Claas said choosing Henty Machinery Field Days as the location for the Australian launch of their Lexion 7000/8000 range of combine harvesters was a no brainer, with Henty the birthplace of the header.
The Lexion 7000/8000 series have been labelled more productive, more efficient and easier to operate, delivering 10 per cent more capacity then the 700 range.
Claas country sales manager for Australia New Zealand, Julian Kollmeyer said they began development on the machine range 10 years ago, their main aim, to make them suitable for a worldwide market.
"We have set a new benchmark in terms of performance and throughput so that will hopefully help us to increase our combine business," Mr Kollmeyer said.
Claas Wagga Wagga branch manager, Andrew Kearns agreed that it was the throughput that really made the series stand out.
"They have a bigger horsepower which usually means more diesel consumed but they're very fuel efficient," Mr Kearns said.
"They get large quantities of grain through the machine but they still keep good quality straw."
The model was a hit at Henty with a consent flow of curious onlookers climbing into the cab.
Mixed farmer from Burrumbattock, Rod Frohling was impressed.
"The cabin looks great, we've had Claas headers for 50 years so I was very interested to come and have a look," Mr Frohling said.
"It's just got better ergonomics, it looks more user friendly so if you're spending long hours in there you're not getting as tired."
Retired farmer and former contract harvester employee, Gerard Nyhan of Albury thought a machine like the Lexion 8000 could bring down food costs significantly.

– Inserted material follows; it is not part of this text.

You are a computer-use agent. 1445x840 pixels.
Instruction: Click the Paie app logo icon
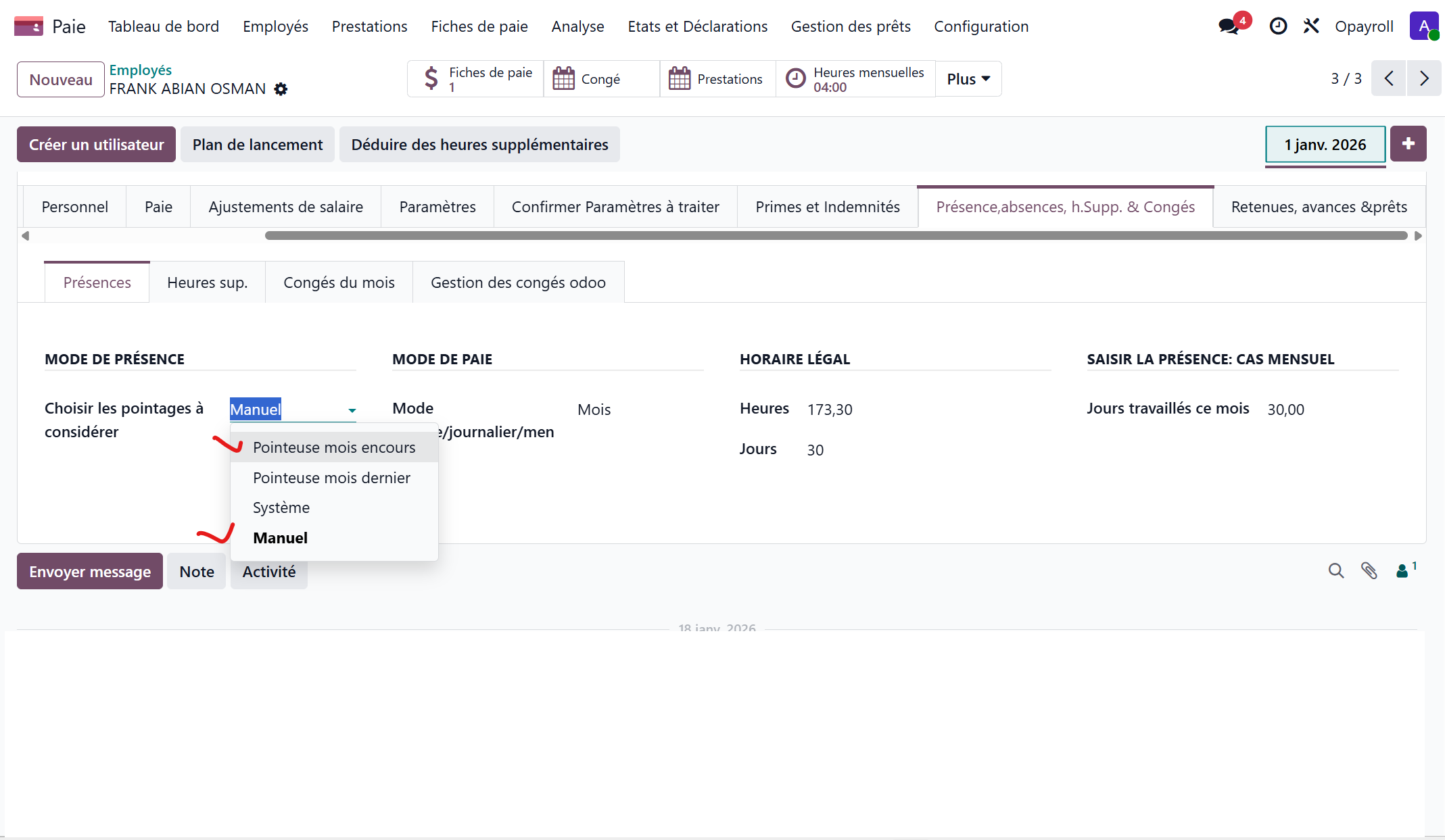(x=28, y=26)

"People don't realise how important a machine like this is," Mr Nyhan said.
But for Kerry Pietsch the new model didn't hold a candle to his Claas Super 500, manufactured in 1959 and also shown off at the field days, albeit in the vintage tractors section.
"It doesn't really worry me, I like the old stuff where you can fix it yourself," Mr Pietsch said.
It was the first time Mr Pietsch had taken the machine to the Henty Field Days, bringing it along to show off the history of the Claas headers.
But, it wasn't too long ago that the Super 500 was out of the shed and into the paddock.
"It was last used in 2014, I had a harvest day out at my place, unfortunately it was about 44 degrees and there was no aircon but it ran," Mr Pietsch said.